#### Selected text

════════

I use coconut/ palm kernel, palm, castor, olive or rice bran along with a butter or three. I also like sweet almond, safflower/sunflower and avocado oils but lately I've simplified my recipes a bit. 

For some reason I'm liking soaps with PKO better than those with coconut oil, I use no more than 20% of either these days. I'm going to try babassu sometime soon.
I always use castor oil at 5%
I don't like olive oil at more than 40%, well my skin doesn't. 
If I use sweet almond or safflower/sunflower or avocado, they are at 5-10% taken out of liquid oils.
I absolutely love my Shea, cocoa and mango butter(30% total butters) soaps but if I'm using only one butter I prefer cocoa butter at 10%. The lather just feels more luxurious compared to Shea butter only soaps.
All my oil percentages are in multiples of 5, it's just super simple for me that way.

I've bought hazelnut oil and apricot kernel oil which I'll probably only use in lotions and such.
Neem oil makes for one stinky but special soap.

One other thing, not oil or butter but aloe juice is so good in soap when it comes to bubbles.

May be if and when I start selling, I'll give a simpler answer


----------



## cmzaha (Jan 24, 2017)

Gerry said:


> Oddly in Canada avocado is one of the cheaper oils.  NDA sells it for $112 in Canadian money for just over 40 pounds.  With the Canadian dollar in the tank right now, that's about $85 USD?  Not many avocado trees around here. Haha!
> 
> Just like I can get California fruit cheaper in Arizona than we can in California. Pulling out of NAFTA may really hurt. It is true that most of our Avocado comes out of Mexico


----------

════════

#### Task requirements
**1)** Reproduce the forum text on soap oils, starting with "All my oil percentages" and going on through "comes to bubbles.".
**2)** Show every line of the rows that contains the string "click". Case counts.

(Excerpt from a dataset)
════════

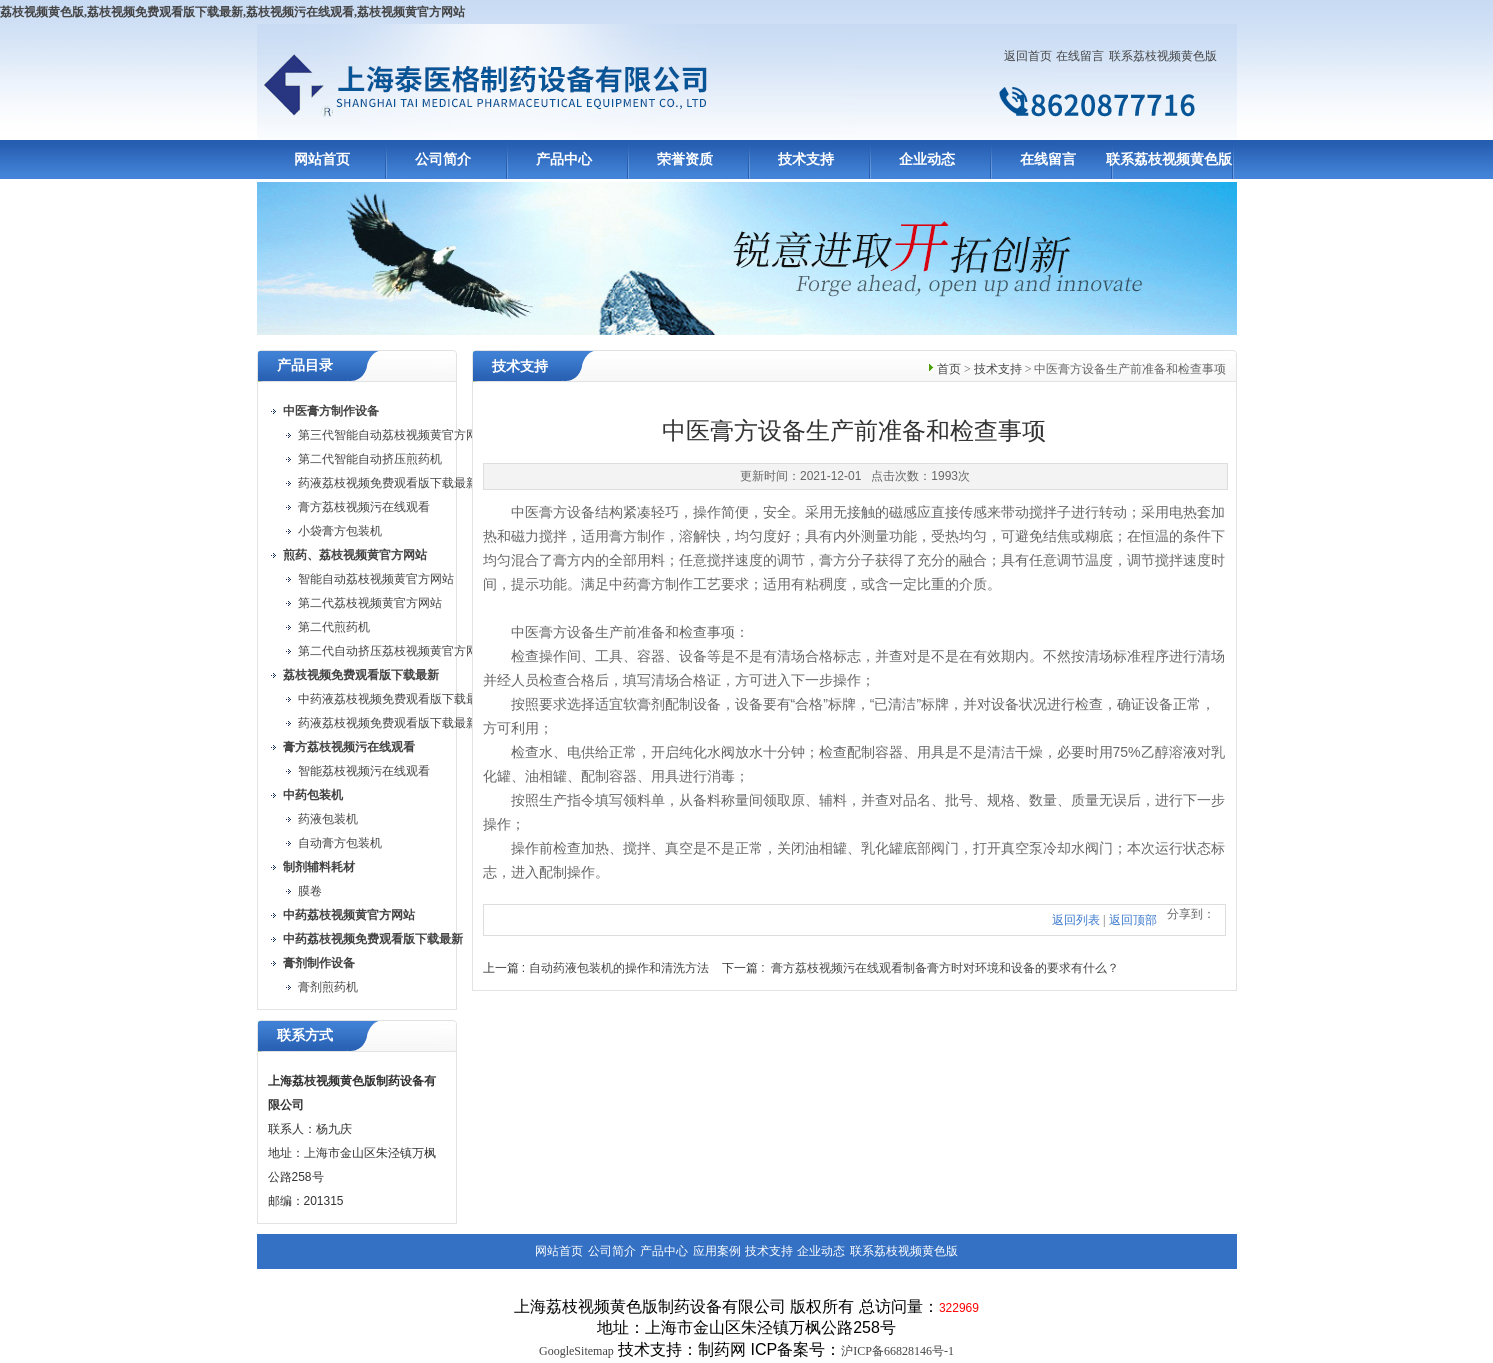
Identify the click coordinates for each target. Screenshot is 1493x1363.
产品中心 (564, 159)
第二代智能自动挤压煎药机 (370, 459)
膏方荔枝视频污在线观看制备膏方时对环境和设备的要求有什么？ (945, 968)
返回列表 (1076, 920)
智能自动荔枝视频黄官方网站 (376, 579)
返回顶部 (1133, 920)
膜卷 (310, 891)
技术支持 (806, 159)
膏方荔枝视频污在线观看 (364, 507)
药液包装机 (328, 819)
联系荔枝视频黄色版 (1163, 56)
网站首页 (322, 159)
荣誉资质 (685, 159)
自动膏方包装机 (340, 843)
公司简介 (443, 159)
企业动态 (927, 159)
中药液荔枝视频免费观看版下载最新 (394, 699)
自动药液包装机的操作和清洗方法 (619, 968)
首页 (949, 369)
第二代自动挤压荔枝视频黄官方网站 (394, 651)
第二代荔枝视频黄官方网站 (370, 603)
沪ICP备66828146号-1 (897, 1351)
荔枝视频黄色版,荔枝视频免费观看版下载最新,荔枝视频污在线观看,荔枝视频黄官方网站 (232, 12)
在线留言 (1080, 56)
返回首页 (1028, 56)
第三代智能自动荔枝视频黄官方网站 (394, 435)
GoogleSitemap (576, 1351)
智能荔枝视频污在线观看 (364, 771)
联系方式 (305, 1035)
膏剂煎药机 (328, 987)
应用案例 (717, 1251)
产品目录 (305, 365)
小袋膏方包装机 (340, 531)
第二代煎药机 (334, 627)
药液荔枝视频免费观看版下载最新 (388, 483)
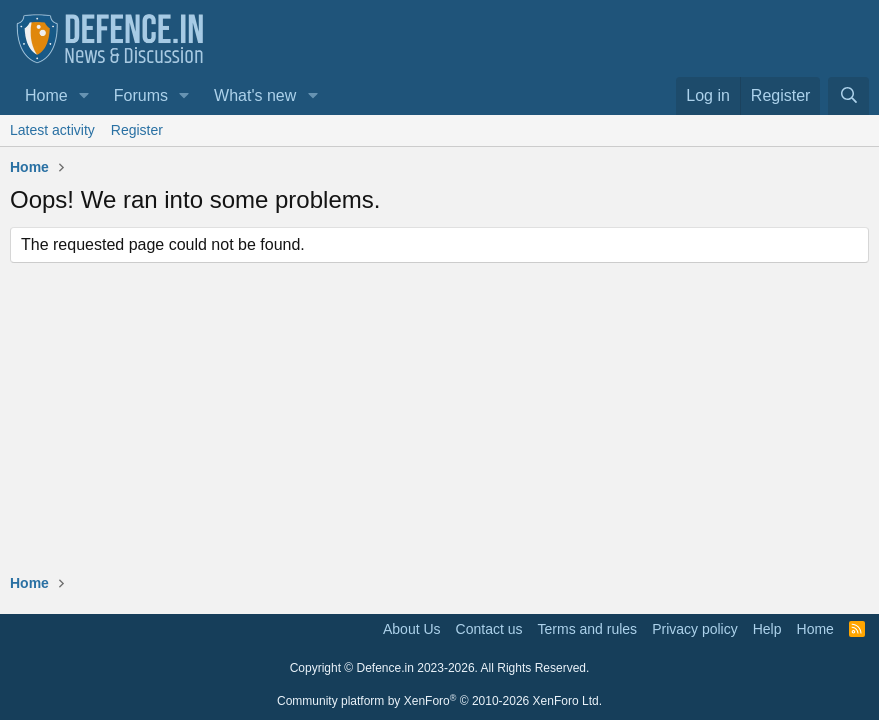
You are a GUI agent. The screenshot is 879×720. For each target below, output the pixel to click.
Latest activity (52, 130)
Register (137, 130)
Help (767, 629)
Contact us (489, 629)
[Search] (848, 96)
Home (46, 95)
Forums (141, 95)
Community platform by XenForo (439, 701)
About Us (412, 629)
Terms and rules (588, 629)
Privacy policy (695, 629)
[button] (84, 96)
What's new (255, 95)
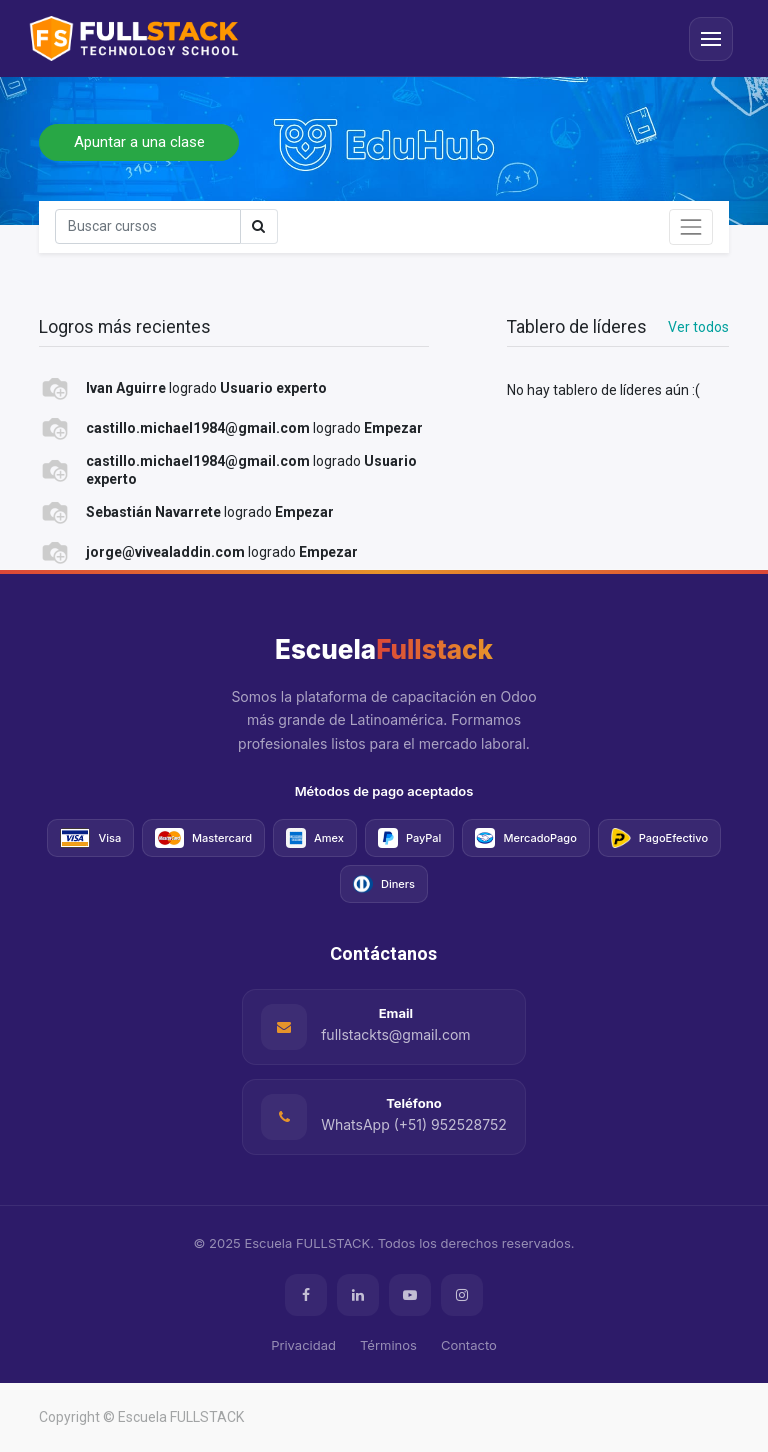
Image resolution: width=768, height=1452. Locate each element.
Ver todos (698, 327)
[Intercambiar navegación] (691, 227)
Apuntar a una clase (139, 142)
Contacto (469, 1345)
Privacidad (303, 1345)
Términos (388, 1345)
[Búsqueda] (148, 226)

════════

#### Solutions by task
**1)**
All my oil percentages are in multiples of 5, it's just super simple for me that way.

I've bought hazelnut oil and apricot kernel oil which I'll probably only use in lotions and such.
Neem oil makes for one stinky but special soap.

One other thing, not oil or butter but aloe juice is so good in soap when it comes to bubbles.

**2)**
Identify the click coordinates for each target. Screenshot is 1493x1363.
You are a GUI agent. The screenshot is 879×720. For each target below, output the pixel to click.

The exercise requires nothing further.